[Exercise]:
Retype every record that appears below, unchanged.
Records to process section start
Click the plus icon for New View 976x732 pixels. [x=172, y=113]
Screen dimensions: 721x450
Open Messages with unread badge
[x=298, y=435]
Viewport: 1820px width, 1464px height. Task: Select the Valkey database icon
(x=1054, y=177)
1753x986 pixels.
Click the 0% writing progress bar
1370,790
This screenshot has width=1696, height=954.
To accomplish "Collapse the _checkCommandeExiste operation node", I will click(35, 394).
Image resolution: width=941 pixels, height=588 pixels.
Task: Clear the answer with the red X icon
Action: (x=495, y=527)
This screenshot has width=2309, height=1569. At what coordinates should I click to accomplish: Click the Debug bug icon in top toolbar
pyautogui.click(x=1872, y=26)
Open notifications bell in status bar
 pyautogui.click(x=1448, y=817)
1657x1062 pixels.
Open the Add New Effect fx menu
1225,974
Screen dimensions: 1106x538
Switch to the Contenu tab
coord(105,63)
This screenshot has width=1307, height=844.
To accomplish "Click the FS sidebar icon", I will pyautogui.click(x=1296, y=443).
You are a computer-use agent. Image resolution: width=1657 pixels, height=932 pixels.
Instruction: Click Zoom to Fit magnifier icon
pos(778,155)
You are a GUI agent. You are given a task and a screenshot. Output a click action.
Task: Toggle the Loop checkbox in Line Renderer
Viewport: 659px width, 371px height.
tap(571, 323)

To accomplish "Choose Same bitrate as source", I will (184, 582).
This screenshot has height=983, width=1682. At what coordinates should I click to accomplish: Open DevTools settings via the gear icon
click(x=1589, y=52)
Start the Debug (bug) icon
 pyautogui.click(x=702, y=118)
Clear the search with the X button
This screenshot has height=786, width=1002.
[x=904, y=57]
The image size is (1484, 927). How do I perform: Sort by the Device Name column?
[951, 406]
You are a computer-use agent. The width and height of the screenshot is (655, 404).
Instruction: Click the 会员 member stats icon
Records to process section end
[Solution to this problem]:
Click the plus icon for New View 976x732 pixels. [x=172, y=113]
Screen dimensions: 721x450
Open Messages with unread badge
[x=298, y=435]
Viewport: 1820px width, 1464px height. Task: Select the Valkey database icon
(x=1054, y=177)
1753x986 pixels.
Click the 0% writing progress bar
1370,790
This screenshot has width=1696, height=954.
To accomplish "Collapse the _checkCommandeExiste operation node", I will click(35, 394).
Image resolution: width=941 pixels, height=588 pixels.
Task: Clear the answer with the red X icon
Action: (x=495, y=527)
This screenshot has width=2309, height=1569. At what coordinates should I click to accomplish: Click the Debug bug icon in top toolbar
pyautogui.click(x=1872, y=26)
Open notifications bell in status bar
 pyautogui.click(x=1448, y=817)
1657x1062 pixels.
Open the Add New Effect fx menu
1225,974
Screen dimensions: 1106x538
Switch to the Contenu tab
coord(105,63)
This screenshot has width=1307, height=844.
To accomplish "Click the FS sidebar icon", I will pyautogui.click(x=1296, y=443).
You are a computer-use agent. Image resolution: width=1657 pixels, height=932 pixels.
Instruction: Click Zoom to Fit magnifier icon
pos(778,155)
You are a GUI agent. You are given a task and a screenshot. Output a click action.
Task: Toggle the Loop checkbox in Line Renderer
Viewport: 659px width, 371px height.
tap(571, 323)

To accomplish "Choose Same bitrate as source", I will (184, 582).
This screenshot has height=983, width=1682. At what coordinates should I click to accomplish: Open DevTools settings via the gear icon
click(x=1589, y=52)
Start the Debug (bug) icon
 pyautogui.click(x=702, y=118)
Clear the search with the X button
This screenshot has height=786, width=1002.
[x=904, y=57]
The image size is (1484, 927). How do I perform: Sort by the Device Name column?
[951, 406]
You are a computer-use agent. The width and height of the screenshot is (655, 404).
Instruction: Click the 会员 member stats icon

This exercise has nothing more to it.